# Problem to work on:
Nothing is needed except the lines below that run from the one with "Registration (705, 214)" through the one with "Sfantul Ioan Iacob", repeated exactly.

# Source data:
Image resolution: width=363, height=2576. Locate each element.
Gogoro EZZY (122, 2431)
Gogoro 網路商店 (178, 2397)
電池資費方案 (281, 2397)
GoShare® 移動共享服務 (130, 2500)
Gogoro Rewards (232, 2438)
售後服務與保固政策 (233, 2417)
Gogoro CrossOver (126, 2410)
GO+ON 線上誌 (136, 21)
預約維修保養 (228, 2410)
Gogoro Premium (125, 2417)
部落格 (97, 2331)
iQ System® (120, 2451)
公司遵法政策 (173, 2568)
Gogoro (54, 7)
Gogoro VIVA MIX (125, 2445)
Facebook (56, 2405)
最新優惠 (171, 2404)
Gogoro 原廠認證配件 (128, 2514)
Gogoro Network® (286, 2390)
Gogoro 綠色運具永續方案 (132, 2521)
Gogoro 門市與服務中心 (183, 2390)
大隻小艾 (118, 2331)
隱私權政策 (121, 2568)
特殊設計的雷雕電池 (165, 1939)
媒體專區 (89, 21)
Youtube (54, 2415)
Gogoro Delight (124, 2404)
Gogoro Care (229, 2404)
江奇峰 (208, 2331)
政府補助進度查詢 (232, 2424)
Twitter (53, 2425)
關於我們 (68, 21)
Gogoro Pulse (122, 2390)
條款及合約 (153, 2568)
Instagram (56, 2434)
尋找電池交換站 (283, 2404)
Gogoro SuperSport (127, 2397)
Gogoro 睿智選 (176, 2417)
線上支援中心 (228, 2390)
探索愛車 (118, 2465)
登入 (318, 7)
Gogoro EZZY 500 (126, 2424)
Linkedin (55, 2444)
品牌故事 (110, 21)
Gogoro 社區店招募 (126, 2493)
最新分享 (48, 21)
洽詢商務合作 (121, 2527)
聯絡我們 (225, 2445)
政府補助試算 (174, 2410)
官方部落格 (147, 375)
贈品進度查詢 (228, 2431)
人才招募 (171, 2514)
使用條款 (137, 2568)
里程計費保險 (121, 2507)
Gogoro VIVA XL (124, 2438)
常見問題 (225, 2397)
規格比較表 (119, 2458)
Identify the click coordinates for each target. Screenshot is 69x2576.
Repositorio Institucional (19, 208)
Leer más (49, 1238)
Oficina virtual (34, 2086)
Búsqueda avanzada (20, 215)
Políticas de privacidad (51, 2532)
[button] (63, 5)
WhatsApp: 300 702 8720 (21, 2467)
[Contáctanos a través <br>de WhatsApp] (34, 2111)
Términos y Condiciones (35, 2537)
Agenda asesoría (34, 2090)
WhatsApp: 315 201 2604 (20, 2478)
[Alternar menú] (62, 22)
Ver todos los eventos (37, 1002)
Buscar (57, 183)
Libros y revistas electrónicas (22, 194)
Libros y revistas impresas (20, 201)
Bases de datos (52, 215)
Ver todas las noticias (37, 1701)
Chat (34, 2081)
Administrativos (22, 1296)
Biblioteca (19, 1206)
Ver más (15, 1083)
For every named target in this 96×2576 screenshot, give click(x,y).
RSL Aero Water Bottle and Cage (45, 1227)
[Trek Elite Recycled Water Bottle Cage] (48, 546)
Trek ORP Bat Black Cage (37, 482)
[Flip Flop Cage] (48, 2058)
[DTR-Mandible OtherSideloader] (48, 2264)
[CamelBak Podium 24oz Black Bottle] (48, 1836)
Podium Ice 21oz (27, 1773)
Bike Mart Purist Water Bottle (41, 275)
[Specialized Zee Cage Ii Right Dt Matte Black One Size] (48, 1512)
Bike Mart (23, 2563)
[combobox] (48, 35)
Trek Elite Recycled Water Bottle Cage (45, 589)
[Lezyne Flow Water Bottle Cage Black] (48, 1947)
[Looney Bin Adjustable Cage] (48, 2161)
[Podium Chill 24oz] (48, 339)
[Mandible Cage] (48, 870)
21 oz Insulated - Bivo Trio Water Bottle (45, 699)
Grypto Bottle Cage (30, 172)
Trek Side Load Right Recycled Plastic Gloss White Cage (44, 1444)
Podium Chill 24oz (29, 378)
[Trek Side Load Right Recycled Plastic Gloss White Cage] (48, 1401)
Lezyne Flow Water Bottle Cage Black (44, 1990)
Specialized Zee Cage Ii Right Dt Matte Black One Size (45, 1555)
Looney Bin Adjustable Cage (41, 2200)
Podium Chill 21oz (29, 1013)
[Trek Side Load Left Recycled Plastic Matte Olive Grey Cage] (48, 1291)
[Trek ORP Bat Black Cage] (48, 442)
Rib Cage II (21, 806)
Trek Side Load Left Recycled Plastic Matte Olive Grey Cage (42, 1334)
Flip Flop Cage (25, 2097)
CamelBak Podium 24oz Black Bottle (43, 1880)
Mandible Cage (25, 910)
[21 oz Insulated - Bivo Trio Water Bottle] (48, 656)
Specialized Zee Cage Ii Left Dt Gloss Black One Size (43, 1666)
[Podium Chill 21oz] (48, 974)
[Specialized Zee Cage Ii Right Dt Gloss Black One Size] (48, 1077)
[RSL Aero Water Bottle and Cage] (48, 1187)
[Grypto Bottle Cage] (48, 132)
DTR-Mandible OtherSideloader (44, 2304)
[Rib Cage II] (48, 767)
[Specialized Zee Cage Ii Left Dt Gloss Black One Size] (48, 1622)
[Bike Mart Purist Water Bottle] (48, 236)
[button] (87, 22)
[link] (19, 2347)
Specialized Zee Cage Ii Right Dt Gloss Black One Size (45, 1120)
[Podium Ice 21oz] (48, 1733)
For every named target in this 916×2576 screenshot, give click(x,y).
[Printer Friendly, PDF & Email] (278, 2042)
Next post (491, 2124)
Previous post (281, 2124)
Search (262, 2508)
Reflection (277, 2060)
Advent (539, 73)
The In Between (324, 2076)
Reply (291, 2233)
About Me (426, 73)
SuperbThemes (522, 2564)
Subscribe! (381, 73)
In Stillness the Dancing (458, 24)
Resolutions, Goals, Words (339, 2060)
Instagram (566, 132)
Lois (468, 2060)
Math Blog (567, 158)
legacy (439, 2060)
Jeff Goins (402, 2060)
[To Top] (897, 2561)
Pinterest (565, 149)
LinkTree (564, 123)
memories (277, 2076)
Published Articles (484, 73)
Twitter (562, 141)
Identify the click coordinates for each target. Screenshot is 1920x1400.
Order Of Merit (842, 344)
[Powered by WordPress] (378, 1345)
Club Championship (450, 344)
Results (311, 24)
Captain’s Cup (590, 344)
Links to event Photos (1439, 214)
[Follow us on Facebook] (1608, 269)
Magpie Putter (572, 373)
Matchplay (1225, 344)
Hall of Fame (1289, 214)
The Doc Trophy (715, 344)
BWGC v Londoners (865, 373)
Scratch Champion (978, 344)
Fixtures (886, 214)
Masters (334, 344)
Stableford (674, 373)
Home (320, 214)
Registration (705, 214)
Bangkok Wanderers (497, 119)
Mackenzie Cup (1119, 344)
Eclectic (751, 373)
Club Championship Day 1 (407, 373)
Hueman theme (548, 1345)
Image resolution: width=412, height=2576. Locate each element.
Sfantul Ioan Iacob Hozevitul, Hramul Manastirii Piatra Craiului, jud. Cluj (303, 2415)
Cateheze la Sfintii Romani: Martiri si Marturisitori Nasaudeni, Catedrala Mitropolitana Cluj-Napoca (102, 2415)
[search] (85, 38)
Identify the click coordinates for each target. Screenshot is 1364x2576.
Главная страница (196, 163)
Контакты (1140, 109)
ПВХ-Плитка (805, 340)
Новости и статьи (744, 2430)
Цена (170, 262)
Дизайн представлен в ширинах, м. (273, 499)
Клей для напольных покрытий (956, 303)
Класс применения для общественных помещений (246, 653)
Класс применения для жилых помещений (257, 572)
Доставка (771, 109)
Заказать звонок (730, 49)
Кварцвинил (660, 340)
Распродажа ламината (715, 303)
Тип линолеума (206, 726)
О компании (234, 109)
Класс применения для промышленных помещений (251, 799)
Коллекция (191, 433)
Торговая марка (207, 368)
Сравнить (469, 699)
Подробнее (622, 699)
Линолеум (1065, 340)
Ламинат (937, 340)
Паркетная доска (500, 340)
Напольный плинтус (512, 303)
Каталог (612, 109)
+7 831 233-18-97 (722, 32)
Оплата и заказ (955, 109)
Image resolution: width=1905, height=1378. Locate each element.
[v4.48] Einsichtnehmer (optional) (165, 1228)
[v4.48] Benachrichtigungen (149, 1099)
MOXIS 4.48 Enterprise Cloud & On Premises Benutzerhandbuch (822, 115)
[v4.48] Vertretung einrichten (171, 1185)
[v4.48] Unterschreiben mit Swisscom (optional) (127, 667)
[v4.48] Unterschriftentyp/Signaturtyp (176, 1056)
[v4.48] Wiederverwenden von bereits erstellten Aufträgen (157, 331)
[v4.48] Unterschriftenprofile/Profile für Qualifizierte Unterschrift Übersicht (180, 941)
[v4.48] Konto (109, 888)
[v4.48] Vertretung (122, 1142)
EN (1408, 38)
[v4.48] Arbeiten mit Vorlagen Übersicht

# Expected answer:
Registration (705, 214)
Bangkok Wanderers (497, 119)
Mackenzie Cup (1119, 344)
Eclectic (751, 373)
Club Championship Day 1 (407, 373)
Hueman theme (548, 1345)
Image resolution: width=412, height=2576. Locate each element.
Sfantul Ioan Iacob Hozevitul, Hramul Manastirii Piatra Craiului, jud. Cluj (303, 2415)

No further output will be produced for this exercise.